Later, the drums from “Happy Home” and even some of its melodic phrasings are indebted almost too closely to the introduction to Kendrick Lamar’s “The Art Of Peer Pressure.” But these sounds are worth airing out fully on their own. On this song and others, Terrace’s lyrical delivery also seems like it owes itself in part to Kendrick’s own vulnerable breathiness. While the former may not quite be mistaken for the latter, there’s no doubt that there’s a similarity to be noticed.

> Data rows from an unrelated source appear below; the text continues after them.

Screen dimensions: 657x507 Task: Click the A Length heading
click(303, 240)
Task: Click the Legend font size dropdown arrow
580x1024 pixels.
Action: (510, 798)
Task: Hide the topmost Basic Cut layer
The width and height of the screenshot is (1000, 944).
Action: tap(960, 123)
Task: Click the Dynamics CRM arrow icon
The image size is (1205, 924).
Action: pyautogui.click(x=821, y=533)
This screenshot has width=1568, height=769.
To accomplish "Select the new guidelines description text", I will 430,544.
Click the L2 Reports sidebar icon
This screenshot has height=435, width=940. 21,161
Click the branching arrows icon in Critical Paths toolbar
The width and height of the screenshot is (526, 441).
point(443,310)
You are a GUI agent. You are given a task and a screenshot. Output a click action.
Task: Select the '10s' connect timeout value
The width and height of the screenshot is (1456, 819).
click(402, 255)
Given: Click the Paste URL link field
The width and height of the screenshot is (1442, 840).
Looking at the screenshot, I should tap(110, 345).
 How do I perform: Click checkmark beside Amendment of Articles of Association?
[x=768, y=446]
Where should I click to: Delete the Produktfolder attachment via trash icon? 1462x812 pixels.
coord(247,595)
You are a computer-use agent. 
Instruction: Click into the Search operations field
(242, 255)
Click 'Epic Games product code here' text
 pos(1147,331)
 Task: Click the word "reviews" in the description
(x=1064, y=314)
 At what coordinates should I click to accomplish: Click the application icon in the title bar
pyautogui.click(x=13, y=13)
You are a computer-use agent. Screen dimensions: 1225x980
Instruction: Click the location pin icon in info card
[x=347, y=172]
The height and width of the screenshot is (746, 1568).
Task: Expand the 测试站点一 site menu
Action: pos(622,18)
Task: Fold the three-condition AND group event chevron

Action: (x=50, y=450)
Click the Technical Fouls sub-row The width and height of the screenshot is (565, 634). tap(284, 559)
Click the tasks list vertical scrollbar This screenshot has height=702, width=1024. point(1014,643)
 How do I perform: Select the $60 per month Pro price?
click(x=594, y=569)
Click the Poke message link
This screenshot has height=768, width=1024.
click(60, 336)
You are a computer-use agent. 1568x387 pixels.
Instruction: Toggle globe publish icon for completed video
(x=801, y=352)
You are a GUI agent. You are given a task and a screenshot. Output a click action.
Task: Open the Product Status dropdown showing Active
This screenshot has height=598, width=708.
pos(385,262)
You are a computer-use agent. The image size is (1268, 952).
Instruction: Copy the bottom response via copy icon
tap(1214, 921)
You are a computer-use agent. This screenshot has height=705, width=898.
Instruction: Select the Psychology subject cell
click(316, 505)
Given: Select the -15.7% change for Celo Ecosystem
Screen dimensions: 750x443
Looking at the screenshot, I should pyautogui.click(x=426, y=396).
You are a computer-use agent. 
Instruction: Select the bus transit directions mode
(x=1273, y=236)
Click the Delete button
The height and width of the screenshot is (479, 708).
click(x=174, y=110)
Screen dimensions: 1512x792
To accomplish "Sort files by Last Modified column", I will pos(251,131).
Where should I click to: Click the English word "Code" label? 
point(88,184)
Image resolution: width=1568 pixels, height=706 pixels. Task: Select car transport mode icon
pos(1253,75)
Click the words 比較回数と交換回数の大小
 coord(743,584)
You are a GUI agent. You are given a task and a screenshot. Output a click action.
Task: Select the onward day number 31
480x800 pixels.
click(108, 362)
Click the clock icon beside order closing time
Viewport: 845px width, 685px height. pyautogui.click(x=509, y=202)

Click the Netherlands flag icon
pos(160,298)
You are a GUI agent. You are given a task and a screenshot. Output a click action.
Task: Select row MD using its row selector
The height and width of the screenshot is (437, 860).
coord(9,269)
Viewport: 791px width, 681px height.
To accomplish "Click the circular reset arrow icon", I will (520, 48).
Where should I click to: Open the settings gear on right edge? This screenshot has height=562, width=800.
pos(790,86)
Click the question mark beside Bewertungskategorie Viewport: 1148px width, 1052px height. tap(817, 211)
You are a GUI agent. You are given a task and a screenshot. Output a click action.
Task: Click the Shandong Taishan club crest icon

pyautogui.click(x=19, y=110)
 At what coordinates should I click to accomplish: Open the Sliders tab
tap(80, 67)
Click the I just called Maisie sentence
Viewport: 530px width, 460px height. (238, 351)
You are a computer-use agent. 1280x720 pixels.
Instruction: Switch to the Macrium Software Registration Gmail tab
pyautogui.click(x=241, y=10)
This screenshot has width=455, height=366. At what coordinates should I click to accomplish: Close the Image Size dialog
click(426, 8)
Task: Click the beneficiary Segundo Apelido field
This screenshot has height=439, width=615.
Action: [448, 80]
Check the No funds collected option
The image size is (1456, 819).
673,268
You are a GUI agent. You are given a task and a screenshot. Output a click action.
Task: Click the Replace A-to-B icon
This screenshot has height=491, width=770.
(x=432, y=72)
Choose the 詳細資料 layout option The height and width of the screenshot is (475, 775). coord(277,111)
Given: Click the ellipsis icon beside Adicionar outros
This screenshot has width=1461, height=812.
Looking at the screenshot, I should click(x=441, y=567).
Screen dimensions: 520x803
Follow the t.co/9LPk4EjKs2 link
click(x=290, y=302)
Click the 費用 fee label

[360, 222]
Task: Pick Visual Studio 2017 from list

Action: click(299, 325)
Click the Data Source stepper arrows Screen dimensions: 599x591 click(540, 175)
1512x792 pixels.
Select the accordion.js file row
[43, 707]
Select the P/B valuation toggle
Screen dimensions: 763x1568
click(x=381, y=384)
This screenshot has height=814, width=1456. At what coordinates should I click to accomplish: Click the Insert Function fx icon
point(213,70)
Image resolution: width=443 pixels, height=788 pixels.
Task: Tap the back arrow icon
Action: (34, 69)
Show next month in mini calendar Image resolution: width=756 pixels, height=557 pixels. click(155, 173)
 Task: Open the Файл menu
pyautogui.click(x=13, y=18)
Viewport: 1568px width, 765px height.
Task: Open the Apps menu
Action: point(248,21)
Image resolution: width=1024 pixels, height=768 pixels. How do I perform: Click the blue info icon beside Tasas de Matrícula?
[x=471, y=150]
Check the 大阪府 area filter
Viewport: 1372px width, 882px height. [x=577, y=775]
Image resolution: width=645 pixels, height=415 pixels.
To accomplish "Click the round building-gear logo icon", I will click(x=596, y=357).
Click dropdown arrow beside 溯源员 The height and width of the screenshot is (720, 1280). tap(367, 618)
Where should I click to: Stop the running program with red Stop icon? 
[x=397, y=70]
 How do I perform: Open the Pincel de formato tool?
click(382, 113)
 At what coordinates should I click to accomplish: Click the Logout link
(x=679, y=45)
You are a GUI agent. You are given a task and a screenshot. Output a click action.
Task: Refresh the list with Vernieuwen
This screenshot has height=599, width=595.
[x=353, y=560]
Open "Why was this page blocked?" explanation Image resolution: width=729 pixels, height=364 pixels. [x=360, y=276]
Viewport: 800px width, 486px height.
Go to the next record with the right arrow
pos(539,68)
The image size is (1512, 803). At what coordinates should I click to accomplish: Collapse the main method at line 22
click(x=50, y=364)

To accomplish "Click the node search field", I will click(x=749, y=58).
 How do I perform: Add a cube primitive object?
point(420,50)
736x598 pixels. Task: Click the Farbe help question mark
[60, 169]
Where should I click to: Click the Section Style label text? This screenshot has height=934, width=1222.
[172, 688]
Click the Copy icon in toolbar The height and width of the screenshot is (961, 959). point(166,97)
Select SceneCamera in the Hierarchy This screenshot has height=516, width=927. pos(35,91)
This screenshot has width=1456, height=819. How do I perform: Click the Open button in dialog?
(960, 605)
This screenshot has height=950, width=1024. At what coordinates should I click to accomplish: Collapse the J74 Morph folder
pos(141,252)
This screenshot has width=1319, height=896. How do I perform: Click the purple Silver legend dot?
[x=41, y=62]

The features are, at best, artistically productive. At worst, the guest appearances add little but a recognizable name (Wiz Khalifa’s opening bars on “Motivation” are an easy pick for one of the project’s stalest moments). Overall, 3ChordFold is a gratifying listen, in part, and this is beholden to Jazz albums of the past, because it’s full of memorable moments. Taken as a whole it acts as a smooth mix of R&B and Hip Hop (despite the previous term’s continually being encompassed by the second) and it’s best characteristic is it’s creator’s musicality. Even when building a song that might fit on the radio, Martin’s production has a dynamism too often missing in today’s Hip Hop. In the end, it’s hard to complain too much about a lack of truly deep lyricism when there is so much else to pick through. In 2011 Martin told MTV, “The good thing about music is you can just keep on doing it.” Free of the lifestyle agenda and celebrity of his peers, Martin may be a logical pick for continued musicianship in Hip Hop. As fans, we can only hope he just keeps on doing it.